Even for the most basic of websites, it can be tough to pick and choose what content to include. As contrary as it may seem, keeping your site simple is sometimes anything but.

To help you get started, I’ve broken down the basic content every website should have, as well the content you really don’t need.

Where to begin

Your website is only as good as the content that goes into it.

You can pour a bunch of money into building a fancy site, but if you’re not providing content that is of significant value to your target audience, then you’ll end up with a beautiful website that is completely worthless.

Remember: your website is all about your users, not you. 

Always ask yourself: Would my users care about this? 

If you even hesitate to respond with a solid “Yes” to this question , it’s probably a good idea to just skip it.

Less Really is More

I have an extra closet in my house where the clothes I no longer wear basically go to die. I can’t quite bring myself to part with these clothes, even though they’re serving no purpose to me anymore. At the end of the day, they’re just taking up valuable space – for no good reason, whatsoever.

When I’m working on a content strategy for a new or existing website, I sometimes find myself in the position of having to (gently) pry clients’ fingers from the content that they don’t need, but simply don’t want to let go of.

I completely understand the initial resistance towards letting go of what you think you might need. When there’s a question about what you need to include, the natural tendency is to err on the side of caution and just include everything.

Content that’s not useful or necessary could be taking up valuable space on your site. We all know the web has become a noisy and crowded place. That’s why modern websites are being built around a much simpler paradigm.

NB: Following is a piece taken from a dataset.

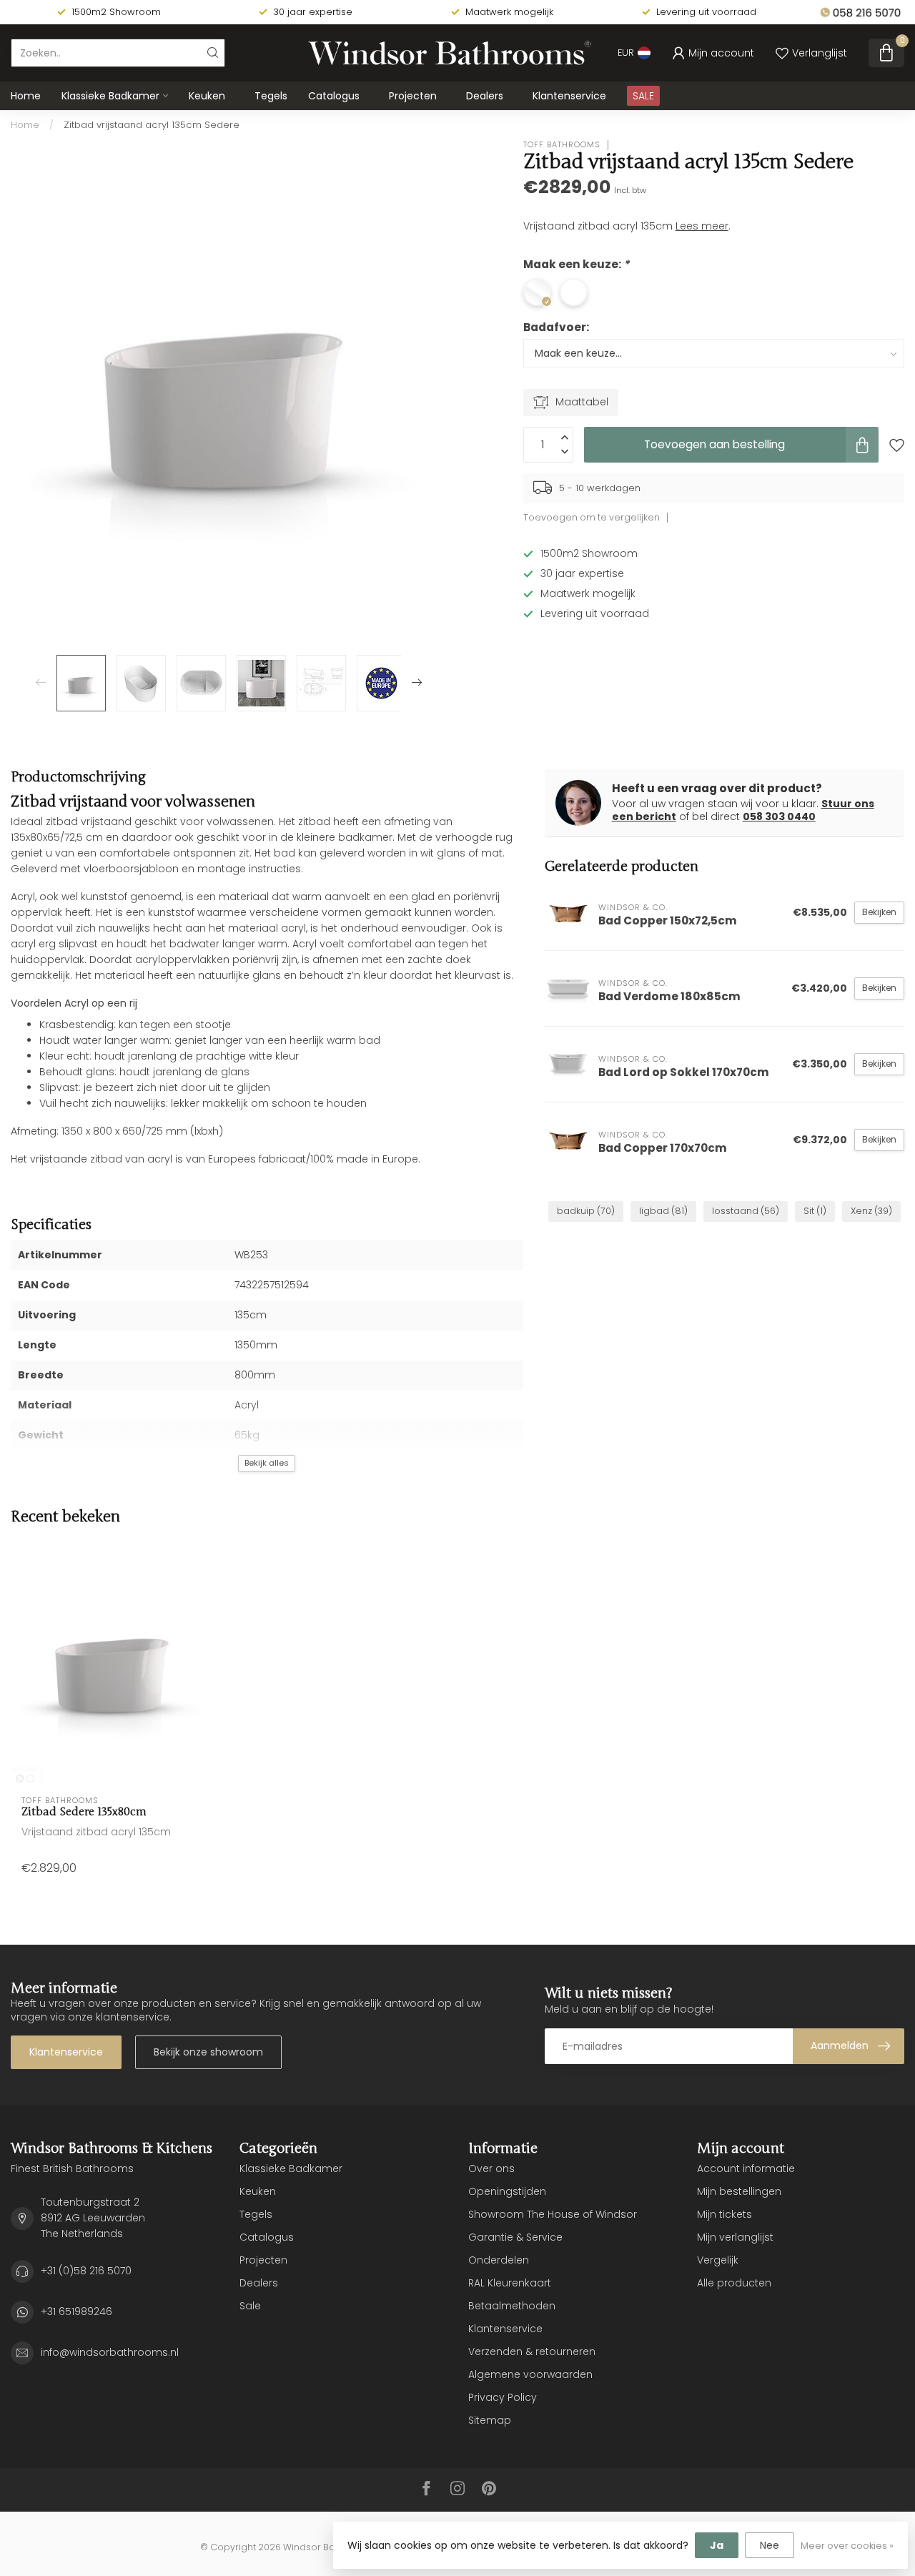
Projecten (413, 96)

Now, finally, the emphasis is on quality, not quantity. And those who recognize this and follow it will be the ones to get heard above all that noise.

Let’s talk specifics

The first step to selecting content for your website is to identify what you definitely need, and rule out what you definitely don’t. Quite simply, you’ve gotta be ruthless.


What you can {definitely} leave out

  • Annual progress reportsYawn. Nobody is likely to care about the details behind the internal workings of your business, except maybe your company’s board members, and that’s because they have to care.
  • Redundant information – Rather than repeating the same thing in five different areas of the site, how about presenting the information on one page of the site and simply providing a link to it on the other pages? Consolidate content wherever possible and aim to say as much as you can, in as few words as possible.
  • Site map – If your site is so difficult to navigate that it requires a map, then something’s wrong.
  • Press releases – These are meant for a very specific audience, specifically members of the media – not so much the general public. You can include the digested versions of a press release (i.e., any news articles produced as a result) in your Press or News section of your site, but just forgo publishing the press release itself.
  • Every newsletter you’ve ever published – Oh, the dreaded newsletter archives. Nobody wants to read your announcements from the second week of January 2007.

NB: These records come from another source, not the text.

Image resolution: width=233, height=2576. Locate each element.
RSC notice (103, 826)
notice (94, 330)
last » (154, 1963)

plus-signWhat you should {definitely} include

  • Anything your users want– This might seem obvious, but it’s so easy to veer into the territory of having a site that serves you,  rather than your users. They have come to your site for a reason; make sure you give them what they want when they get there.  When your users meet their goals, you’ll meet yours.
  • In order to get a clear sense of your users’ goals, you’ll need to essentially crawl inside their minds and think of some sample use cases. What questions are they likely to have? What is the important information they’re likely to be looking for when they arrive at your site?
  • How to get in touch with you – Make it ridiculously simple to get in touch with a human being on your end. That doesn’t mean listing your company’s entire directory online. One primary phone number and email address (or contact form to avoid spammers) is ideal from a user’s standpoint.
  • A clear call-to-action– This is just what it sounds like – a prompt for a user to take some sort of action. It’s designed to give clear direction to the user on what to do next. Want to learn more? Click here. Want to sign up for our service? Click here. Your users may be smart, but a little hand-holding never hurts.

Here’s the gist of it

Your website is not a receptacle for every piece of content you can possibly come up with. Be choosy about what goes into it.

When selecting your site’s content, ask yourself: Is this really necessary? Does it serve a purpose? Do my users care? Let this thinking drive your content strategy and you’ll be on the right track.